The 50 patients from seven centers in the U.S., age ranges from 18-60, were randomized and given a placebo during the first year then 50% of the placebo patients were randomly crossed over to ALK-001 in the second year of treatment. 74% of the cases had bilateral atrophic lesions with ~5 mm2 median area. Scholl and his team found that ALK-001 slowed the growth rate of retinal atrophy by approximately 30% per year. Patients also reported back that they tolerated ALK-001 well and with no harsh reactions.
“The study showed that ALK-001 slowed the progression of Stargardt disease in its advanced stage, where many believed any slowing was nearly impossible,” said Dr. Scholl. “We are extremely excited to see such a positive effect in advanced-stage patients and look forward to studying the drug’s effects in earlier stages of Stargardt, where an even larger treatment effect could be expected." In addition, “the TEASE study is the only trail with both a statistically significant and clinically meaningful effect on the progression of Stargardt disease.”
- Abstract title: ALK-001 (C20-D3-Vitamin A) slows the growth of atrophic lesions in ABCA4-related Stargardt Disease: Results of a Phase 2 placebo-controlled clinical trial (TEASE study)

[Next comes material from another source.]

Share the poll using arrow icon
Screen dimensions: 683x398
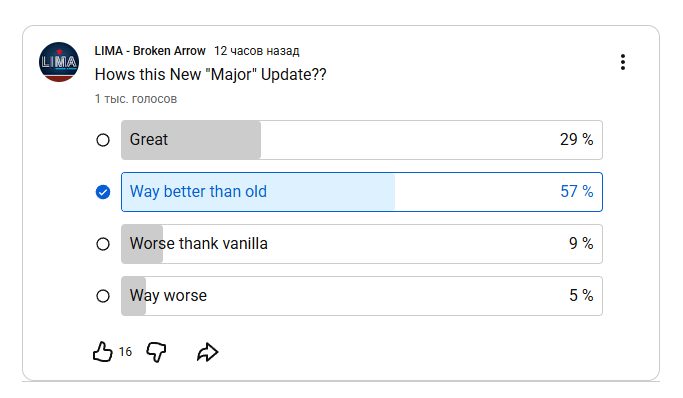[208, 352]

- Presentation start/end time: Sunday, May 1, 12:49 – 1:06pm MT
- Location: Four Seasons Blrm 1 (Denver Convention Center)
- Also available on the virtual meeting site at https://arvo2022.arvo.org/ beginning May 11
- Abstract Number: 38
The Association for Research in Vision and Ophthalmology (ARVO) is the largest eye and vision research organization in the world. Members include approximately 10,000 eye and vision researchers from over 75 countries. ARVO advances research worldwide into understanding the visual system and preventing, treating and curing its disorders. Learn more at ARVO.org.
The 2022 ARVO Annual Meeting will take place in Denver, Colo. from May 1 – 4 and virtually May 11 - 12. The Meeting is the premiere gathering of nearly 10,000 eye and vision researchers from around the world. During the Meeting, 4,800 abstracts will be presented on the latest basic and translational research in eye and vision science.
All abstracts accepted for presentation at the ARVO Annual Meeting represent previously unpublished data and conclusions. This research may be proprietary or may have been submitted for journal publication. Embargo policy: Journalists must seek approval from the presenter(s) before reporting data from paper or poster presentations. Press releases or stories on information presented at the ARVO Annual Meeting may not be released or published until the following embargo dates:
- May 1: Official launch of presentations of all posters (both presented in-person and virtually)
- Rolling basis: Paper session, Symposia, Minisymposia, Cross-sectional Groups, and invited speaker sessions that have specific presentation times will be embargoed until the end of those individual time slots.